Another approach to resolving an intractable debate is presented here. Those physicians who have declared that the practice of medicine is a matter of conscience should be asked whether they informed the medical school of their concerns at the time of their initial application.

It is indeed a remarkable phenomenon. It is astonishing that there are those who would actually advocate the idea that only those without a conscience should be doctors. It is therefore recommended that those who possess an active conscience and a concern for ethics should reveal this upon deciding to pursue a career in medicine.

“Do you have any knowledge of, or personal experience with, moral qualms regarding a procedure that results in the termination of a developing human being, and which is prohibited by every other nation on the globe?” “I can confirm that I have not had such qualms.” “Very well. The applicant is accepted. It is unclear where Cohn receives his medical treatment. However, it seems that a doctor with a conscience would be the most desirable option.

Had they done so, in accordance with professional ethics and religious fidelity, they could have been referred directly to a divinity school, where students are taught early on not to play God.

Observe the manner in which he has constructed his argument. He now links his original straw man with a comment about how doctors want to play God, referencing two concepts he is unaware of: The concepts of professional ethics and religious fidelity.

A perusal of a column comprising such inane arguments in Canada’s largest newspaper prompted a recollection of how the late Christopher Hitchens (an anti-abortion atheist, incidentally) responded to a statement he found particularly absurd. “Thus, we may conclude that,” he observed. “One can observe the extent to which the termites have spread and the length of time and degree of success with which they have done so.”

And thus they have.

This first appeared at Unmasking Choice and is reposted with permission.

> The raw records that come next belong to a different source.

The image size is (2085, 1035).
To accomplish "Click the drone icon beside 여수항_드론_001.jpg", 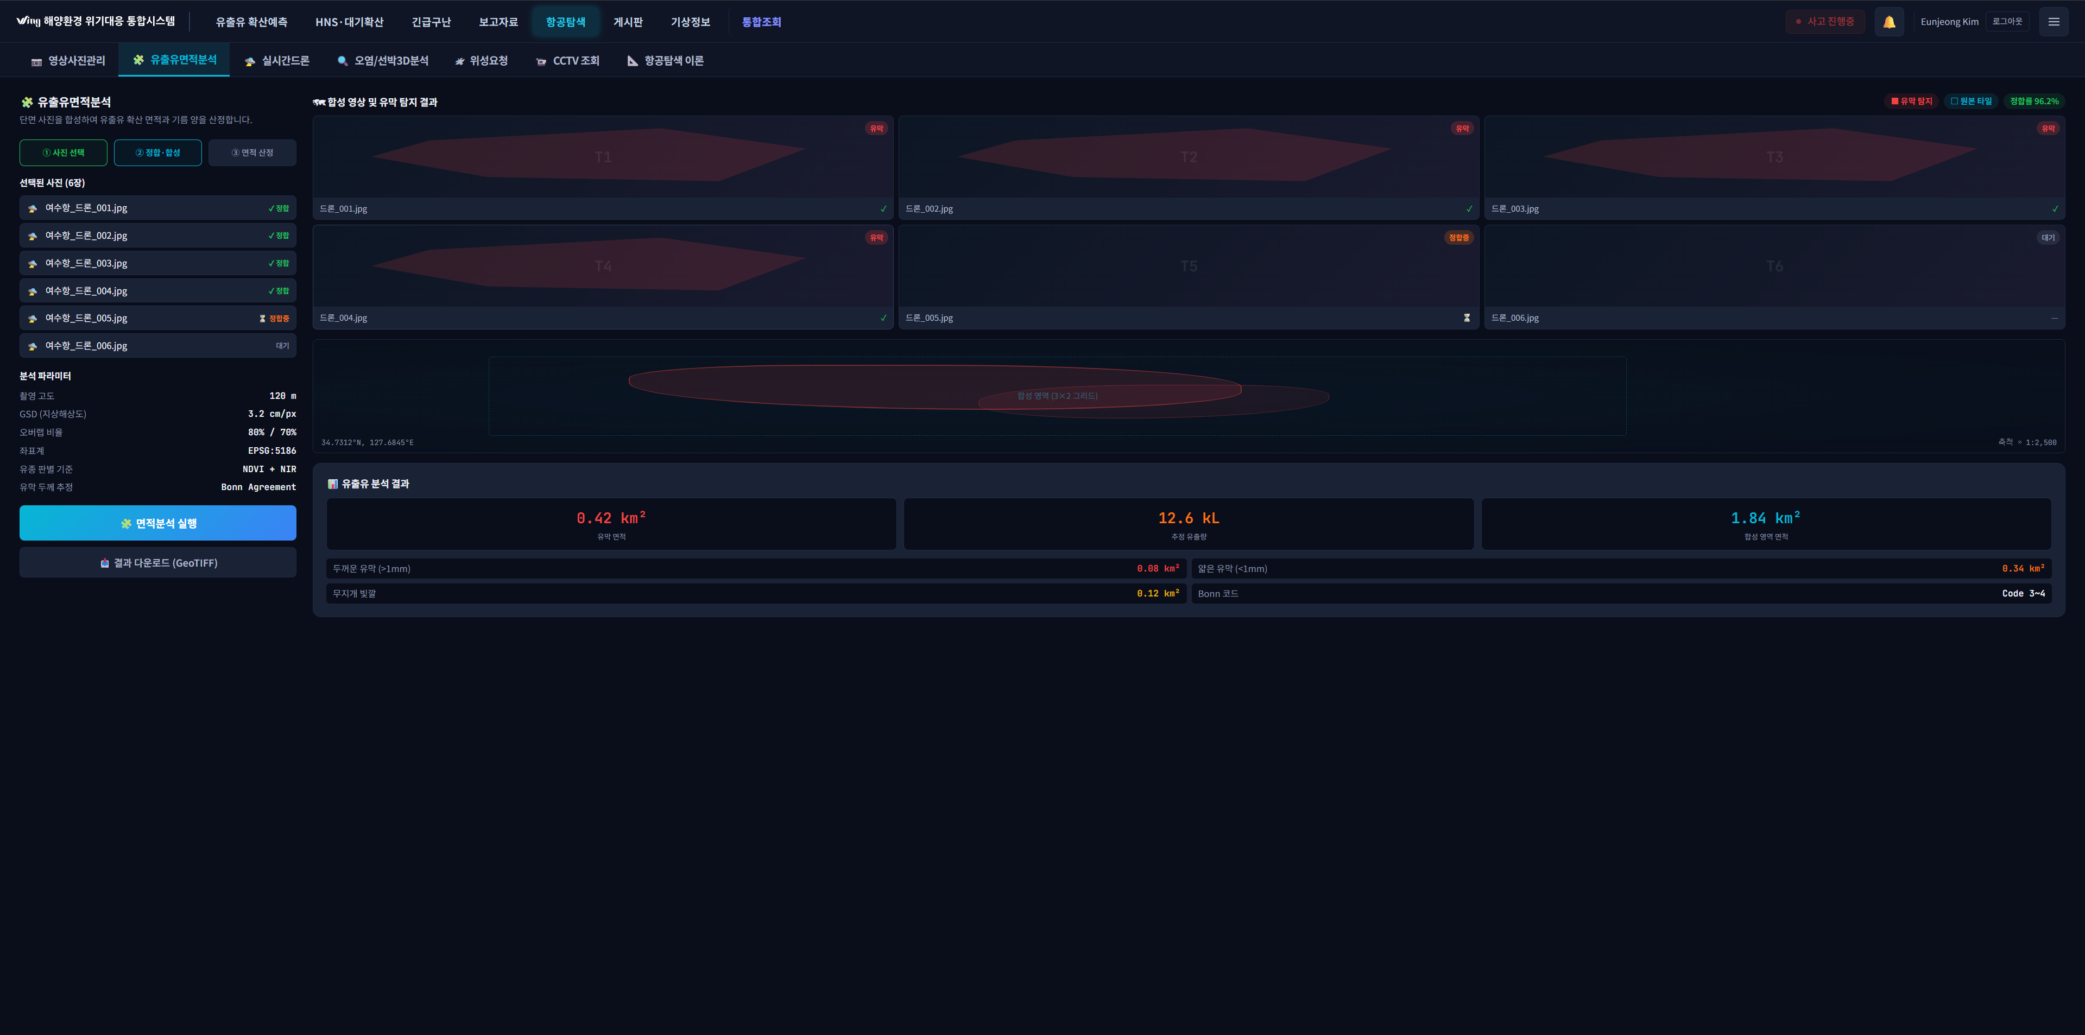I will click(32, 209).
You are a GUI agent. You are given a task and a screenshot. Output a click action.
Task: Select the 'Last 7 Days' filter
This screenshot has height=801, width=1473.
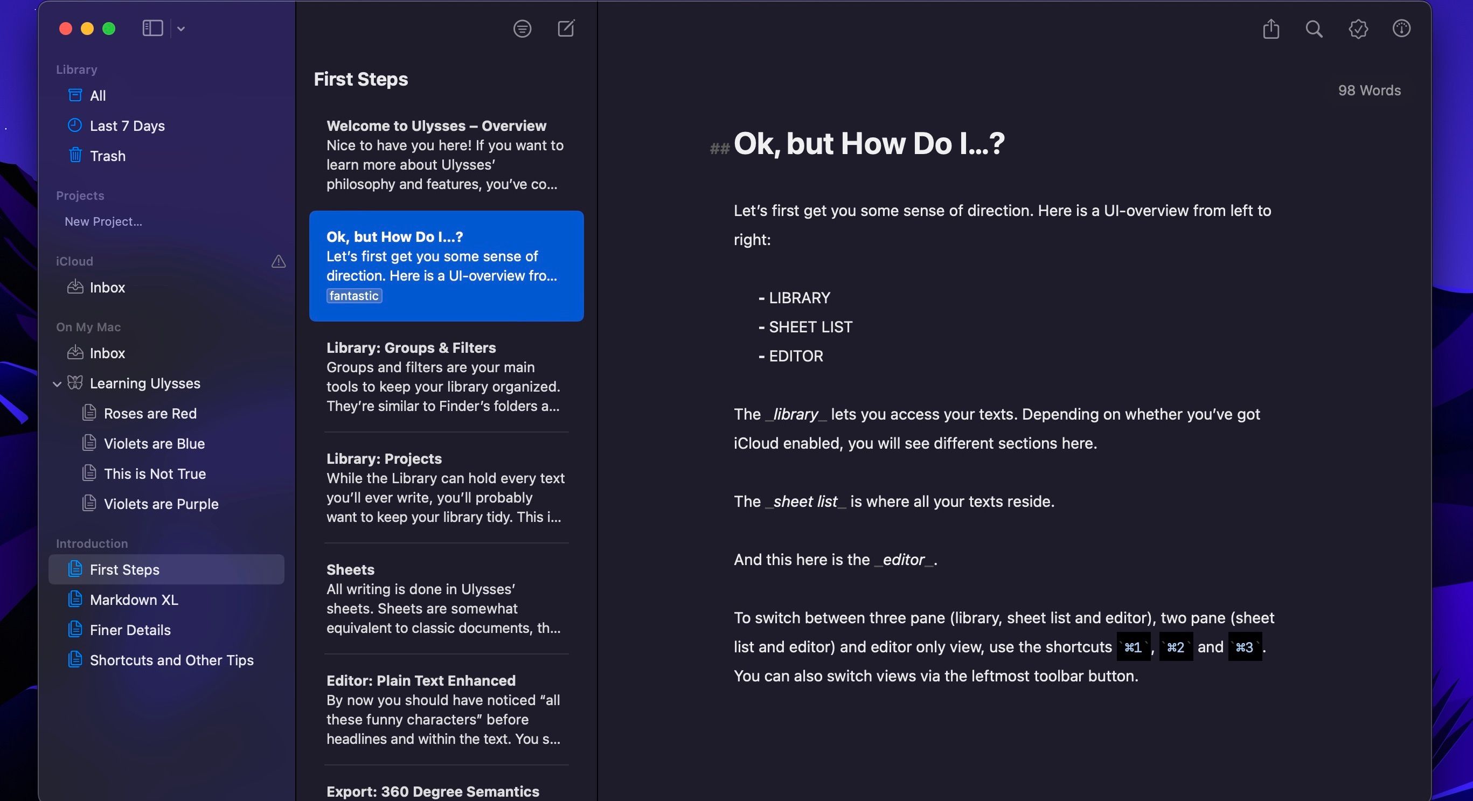[x=126, y=126]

Daniel Miller is responsible for nearly all of National Right to Life News' political writing.

With the election of Donald Trump to the U.S. presidency, Daniel Miller developed a deep obsession with U.S. politics that has never let go of the political scientist. Whether it's the election of Joe Biden, the midterm elections in Congress, the abortion rights debate in the Supreme Court or the mudslinging in the primaries - Daniel Miller is happy to stay up late for you.

Daniel was born and raised in New York. After living in China, working for a news agency and another stint at a major news network, he now lives in Arizona with his two daughters.